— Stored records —
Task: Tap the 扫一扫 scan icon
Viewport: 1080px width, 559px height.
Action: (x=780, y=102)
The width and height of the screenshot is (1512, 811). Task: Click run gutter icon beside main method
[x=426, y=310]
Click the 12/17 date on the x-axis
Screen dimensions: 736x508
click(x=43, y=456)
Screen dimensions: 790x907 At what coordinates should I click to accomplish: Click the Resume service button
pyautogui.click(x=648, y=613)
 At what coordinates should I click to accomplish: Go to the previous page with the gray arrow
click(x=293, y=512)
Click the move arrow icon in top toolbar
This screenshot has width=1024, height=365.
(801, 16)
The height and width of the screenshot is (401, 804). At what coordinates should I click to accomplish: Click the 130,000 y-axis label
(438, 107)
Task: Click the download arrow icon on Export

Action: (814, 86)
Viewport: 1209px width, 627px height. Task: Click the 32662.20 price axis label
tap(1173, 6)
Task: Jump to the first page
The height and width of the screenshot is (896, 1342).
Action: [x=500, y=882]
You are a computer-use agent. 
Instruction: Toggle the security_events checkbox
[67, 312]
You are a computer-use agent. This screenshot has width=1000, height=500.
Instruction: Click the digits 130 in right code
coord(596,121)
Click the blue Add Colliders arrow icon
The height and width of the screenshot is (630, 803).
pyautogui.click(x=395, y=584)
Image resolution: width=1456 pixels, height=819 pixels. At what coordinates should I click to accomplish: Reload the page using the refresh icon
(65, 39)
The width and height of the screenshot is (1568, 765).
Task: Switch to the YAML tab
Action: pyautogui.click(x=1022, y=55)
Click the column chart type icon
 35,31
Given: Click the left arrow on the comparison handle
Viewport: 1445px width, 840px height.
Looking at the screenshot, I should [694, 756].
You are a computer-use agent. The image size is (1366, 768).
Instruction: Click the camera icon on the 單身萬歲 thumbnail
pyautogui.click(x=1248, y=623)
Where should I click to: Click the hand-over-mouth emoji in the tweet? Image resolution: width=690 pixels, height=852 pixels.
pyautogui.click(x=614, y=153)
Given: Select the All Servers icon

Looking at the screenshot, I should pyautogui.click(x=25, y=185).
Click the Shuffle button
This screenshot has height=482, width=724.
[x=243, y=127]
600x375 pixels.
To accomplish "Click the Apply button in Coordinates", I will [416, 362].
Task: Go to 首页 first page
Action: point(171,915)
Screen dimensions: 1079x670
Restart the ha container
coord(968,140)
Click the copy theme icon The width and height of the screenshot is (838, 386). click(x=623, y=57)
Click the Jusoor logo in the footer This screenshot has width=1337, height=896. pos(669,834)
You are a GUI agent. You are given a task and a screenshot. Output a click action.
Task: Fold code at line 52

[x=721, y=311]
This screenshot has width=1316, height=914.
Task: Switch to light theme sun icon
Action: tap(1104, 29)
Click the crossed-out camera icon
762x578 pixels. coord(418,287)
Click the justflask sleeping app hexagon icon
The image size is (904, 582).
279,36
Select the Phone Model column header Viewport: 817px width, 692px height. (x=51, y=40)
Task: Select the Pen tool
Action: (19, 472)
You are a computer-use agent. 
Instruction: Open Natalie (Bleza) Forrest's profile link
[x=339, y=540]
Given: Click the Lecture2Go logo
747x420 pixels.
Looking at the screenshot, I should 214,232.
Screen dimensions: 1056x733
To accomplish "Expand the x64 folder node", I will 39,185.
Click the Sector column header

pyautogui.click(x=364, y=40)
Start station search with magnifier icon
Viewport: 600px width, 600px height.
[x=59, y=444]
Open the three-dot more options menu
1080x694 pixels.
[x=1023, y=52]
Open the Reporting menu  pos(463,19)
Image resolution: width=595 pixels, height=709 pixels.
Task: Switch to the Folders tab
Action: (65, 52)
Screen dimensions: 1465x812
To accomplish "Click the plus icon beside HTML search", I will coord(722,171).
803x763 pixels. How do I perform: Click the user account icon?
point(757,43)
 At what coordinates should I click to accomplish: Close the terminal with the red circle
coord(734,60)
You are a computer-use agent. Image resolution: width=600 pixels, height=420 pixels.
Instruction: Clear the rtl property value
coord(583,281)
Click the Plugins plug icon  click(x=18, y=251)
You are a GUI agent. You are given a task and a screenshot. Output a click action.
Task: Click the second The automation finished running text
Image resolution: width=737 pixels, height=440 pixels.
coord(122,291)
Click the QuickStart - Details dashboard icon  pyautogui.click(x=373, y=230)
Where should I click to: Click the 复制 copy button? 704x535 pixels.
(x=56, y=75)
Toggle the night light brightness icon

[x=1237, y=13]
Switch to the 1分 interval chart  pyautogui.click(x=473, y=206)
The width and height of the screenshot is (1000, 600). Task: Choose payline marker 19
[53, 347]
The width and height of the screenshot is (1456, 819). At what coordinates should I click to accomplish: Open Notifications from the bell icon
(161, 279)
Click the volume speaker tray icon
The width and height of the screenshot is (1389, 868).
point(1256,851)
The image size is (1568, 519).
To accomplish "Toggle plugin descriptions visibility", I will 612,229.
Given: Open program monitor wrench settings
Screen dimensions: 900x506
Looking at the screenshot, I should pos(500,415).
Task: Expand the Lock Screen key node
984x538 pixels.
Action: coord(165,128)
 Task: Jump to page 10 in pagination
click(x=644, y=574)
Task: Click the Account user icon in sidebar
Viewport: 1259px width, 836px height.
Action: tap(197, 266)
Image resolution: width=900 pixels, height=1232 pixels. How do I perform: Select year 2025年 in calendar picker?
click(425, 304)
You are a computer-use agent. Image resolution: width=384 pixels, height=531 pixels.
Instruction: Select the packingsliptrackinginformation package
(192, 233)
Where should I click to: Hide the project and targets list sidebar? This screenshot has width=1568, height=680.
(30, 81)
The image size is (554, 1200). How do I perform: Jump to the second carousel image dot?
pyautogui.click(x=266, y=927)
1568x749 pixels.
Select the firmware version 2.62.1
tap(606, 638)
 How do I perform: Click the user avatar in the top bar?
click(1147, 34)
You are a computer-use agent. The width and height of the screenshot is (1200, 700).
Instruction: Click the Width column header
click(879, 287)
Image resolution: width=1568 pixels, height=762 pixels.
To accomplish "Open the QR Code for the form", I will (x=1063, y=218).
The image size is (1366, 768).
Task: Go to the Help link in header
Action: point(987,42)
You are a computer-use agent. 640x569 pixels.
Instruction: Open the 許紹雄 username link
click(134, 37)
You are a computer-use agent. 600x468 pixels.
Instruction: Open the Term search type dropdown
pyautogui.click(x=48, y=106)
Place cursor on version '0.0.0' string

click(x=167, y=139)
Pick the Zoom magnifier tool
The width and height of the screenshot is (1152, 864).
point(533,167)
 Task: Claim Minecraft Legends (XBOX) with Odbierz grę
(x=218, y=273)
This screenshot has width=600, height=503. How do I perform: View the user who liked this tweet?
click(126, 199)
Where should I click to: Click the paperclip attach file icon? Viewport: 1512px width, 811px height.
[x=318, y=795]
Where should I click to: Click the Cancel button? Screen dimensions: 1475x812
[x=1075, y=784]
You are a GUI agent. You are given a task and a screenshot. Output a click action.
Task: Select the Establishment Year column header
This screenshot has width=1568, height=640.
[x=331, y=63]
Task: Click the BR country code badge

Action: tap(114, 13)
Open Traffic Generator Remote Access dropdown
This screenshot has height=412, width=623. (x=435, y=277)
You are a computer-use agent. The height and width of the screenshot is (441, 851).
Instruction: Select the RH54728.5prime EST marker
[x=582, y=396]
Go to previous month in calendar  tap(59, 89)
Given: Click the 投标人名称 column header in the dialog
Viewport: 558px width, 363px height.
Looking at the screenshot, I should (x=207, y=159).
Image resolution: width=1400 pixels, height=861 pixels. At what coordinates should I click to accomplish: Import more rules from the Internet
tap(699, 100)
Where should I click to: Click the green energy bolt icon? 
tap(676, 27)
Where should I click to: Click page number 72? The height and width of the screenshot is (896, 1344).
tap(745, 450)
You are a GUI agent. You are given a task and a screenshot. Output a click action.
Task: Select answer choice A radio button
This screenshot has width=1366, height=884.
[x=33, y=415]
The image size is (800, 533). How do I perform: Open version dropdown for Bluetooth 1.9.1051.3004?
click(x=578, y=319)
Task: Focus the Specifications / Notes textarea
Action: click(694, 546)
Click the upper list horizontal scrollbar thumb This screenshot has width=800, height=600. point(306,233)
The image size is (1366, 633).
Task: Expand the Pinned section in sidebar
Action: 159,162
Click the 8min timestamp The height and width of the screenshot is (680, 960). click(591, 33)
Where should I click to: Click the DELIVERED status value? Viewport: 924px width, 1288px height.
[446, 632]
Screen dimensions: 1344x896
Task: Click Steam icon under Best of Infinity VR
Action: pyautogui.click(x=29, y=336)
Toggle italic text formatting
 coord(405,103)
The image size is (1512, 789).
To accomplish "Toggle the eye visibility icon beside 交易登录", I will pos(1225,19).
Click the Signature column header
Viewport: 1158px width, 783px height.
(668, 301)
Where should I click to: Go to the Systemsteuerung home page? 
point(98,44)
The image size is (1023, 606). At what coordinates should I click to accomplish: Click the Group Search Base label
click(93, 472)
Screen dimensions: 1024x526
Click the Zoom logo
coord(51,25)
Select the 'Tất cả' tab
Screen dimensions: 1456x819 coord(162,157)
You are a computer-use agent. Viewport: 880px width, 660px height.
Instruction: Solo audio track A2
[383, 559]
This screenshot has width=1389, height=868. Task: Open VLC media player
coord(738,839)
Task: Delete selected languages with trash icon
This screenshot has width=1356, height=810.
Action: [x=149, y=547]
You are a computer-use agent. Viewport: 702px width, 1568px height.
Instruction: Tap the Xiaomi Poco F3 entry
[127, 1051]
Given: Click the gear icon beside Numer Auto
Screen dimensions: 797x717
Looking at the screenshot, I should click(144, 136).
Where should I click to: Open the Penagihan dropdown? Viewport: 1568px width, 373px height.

— ASSIGNMENT —
Return a word-for-word copy of the lines above from the one holding "You are a computer-use agent. This" through the one holding "Given: Click the left", with both of them included and nothing besides.

— RESPONSE AREA —
You are a computer-use agent. This screenshot has width=1000, height=500.
Instruction: Click the digits 130 in right code
coord(596,121)
Click the blue Add Colliders arrow icon
The height and width of the screenshot is (630, 803).
pyautogui.click(x=395, y=584)
Image resolution: width=1456 pixels, height=819 pixels. At what coordinates should I click to accomplish: Reload the page using the refresh icon
(65, 39)
The width and height of the screenshot is (1568, 765).
Task: Switch to the YAML tab
Action: pyautogui.click(x=1022, y=55)
Click the column chart type icon
 35,31
Given: Click the left arrow on the comparison handle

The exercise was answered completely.